A fisherman while on his daily round in Cornwall coast managed to catch a rare blue lobster. Yes, its true! Blue lobsters exist.
Tom Lambourn was fishing off the coastal town of Penzance when he surprisingly caught a unique looking creature in his lobster pot. On identifying the blue lobster, he photographed the rare species. After this, he released him back into the sea to let him keep growing, as it was ‘too small to bring into land’.
This was Tom’s second fishing season, thus; he considers himself to be extremely lucky. After measuring, it became obvious that he was undersized. So, Tom decided against keeping him.
Tom went on to forward the pictures to the National Hatchery who told him that this color in lobsters is one-in-two-million.
Blue lobsters have a different color pigmentation in their shells. Making it hard for them to camouflage and results in them becoming easy prey.
This color in their shells is due to a genetic defect. This defect causes the crustacean to produce excessive protein. That in turn combined with a red carotenoid molecule, leading to form the blue complex is known as crustacyanin.
Most of the blue lobsters that are born do not survive. This is because they fail to camouflage properly.
Typically, lobsters are mostly either olive-green or greenish-brown. This helps them to blend into the ocean floor much better. They turn bright red after they are cooked.

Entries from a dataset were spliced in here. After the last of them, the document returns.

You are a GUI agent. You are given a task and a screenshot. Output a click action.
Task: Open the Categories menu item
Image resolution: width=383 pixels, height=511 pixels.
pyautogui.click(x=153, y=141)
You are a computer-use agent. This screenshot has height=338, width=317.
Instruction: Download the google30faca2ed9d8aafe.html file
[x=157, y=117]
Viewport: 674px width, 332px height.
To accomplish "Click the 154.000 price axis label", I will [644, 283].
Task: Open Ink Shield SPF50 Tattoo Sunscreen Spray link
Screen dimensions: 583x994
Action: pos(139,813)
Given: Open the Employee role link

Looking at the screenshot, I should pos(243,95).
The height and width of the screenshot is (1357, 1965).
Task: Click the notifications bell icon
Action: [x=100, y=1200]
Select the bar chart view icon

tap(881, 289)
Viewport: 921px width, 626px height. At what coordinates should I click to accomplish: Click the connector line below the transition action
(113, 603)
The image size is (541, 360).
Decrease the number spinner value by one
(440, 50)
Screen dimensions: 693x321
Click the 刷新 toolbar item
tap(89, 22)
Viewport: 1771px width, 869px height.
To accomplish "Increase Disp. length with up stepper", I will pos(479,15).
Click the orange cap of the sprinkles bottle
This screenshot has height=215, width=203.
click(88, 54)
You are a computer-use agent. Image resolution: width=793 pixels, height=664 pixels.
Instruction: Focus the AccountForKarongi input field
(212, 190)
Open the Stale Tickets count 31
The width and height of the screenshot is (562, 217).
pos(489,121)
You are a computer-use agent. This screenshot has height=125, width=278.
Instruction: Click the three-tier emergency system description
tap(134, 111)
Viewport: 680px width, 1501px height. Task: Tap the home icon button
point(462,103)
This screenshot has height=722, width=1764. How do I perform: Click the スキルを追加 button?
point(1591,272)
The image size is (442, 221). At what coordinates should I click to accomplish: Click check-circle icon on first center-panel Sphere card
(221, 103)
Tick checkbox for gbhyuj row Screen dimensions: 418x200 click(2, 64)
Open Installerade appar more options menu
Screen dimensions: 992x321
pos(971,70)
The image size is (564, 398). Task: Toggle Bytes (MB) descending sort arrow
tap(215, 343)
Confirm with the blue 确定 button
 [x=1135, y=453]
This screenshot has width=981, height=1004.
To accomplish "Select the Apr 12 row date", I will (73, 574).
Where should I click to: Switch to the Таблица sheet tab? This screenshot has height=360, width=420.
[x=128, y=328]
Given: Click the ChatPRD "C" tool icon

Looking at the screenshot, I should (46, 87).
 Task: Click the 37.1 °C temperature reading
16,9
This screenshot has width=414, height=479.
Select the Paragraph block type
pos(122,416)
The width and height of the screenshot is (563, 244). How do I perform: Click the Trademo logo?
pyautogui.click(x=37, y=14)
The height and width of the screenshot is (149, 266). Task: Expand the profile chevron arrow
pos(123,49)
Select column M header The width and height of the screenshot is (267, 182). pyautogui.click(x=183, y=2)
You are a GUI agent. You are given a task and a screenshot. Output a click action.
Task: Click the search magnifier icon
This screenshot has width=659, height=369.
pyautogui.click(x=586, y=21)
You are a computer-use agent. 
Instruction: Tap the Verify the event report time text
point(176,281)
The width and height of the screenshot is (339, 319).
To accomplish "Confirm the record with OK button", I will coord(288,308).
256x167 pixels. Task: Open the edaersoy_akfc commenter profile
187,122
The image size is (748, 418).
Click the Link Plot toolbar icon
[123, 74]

Additionally, another rare color for them is yellow, which occurs for one in every 30 million. Whereas, red lobsters have a ratio of one in every 10 million. Furthermore, they can have more than one color.
Fishermen when capture a blue lobster usually do not eat it as they deem it a sign of good luck.
A blue lobster was caught in 2016 by a fisherman named Keith Setter at Ladram Bay. He too released the beautiful creature back into the sea.
Tom surely did find something really special then.